-- PROVIDED DATA start --

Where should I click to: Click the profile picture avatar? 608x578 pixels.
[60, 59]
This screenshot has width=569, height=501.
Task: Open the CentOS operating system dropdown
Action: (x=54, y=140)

-- PROVIDED DATA end --

- [GIVEN INSTRUCTION]: Render all of the data above as a numbered list, leaving out any blank lines.

- [EXERCISE ANSWER]:
1. Where should I click to: Click the profile picture avatar? 608x578 pixels.
2. [60, 59]
3. This screenshot has width=569, height=501.
4. Task: Open the CentOS operating system dropdown
5. Action: (x=54, y=140)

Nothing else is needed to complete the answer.